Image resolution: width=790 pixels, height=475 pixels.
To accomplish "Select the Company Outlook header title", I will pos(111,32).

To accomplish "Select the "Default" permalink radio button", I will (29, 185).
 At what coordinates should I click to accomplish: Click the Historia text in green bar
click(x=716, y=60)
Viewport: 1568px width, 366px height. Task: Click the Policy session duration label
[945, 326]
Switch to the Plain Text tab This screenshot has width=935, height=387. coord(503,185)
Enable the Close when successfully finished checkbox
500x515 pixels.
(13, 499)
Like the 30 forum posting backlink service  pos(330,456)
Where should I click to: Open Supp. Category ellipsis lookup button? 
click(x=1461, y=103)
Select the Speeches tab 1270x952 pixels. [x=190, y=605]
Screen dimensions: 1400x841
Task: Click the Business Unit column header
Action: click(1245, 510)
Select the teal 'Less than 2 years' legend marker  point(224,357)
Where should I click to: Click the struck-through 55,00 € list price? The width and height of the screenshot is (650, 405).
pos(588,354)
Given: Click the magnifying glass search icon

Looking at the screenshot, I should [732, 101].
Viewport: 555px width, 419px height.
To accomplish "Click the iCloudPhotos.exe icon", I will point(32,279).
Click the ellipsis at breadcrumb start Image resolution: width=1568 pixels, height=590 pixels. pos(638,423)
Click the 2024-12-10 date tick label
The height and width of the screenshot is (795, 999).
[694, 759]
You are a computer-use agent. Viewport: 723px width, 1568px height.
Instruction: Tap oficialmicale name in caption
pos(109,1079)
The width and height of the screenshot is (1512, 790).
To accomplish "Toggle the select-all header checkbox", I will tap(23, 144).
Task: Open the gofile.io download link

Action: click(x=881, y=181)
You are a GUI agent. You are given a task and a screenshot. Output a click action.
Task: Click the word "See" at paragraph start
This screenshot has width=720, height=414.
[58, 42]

▶ [Instructions to follow]
Quote the material from the line containing "You are a GUI" down to the end, including both.

▶ [Written response]
You are a GUI agent. You are given a task and a screenshot. Output a click action.
Task: Click the word "See" at paragraph start
This screenshot has width=720, height=414.
[58, 42]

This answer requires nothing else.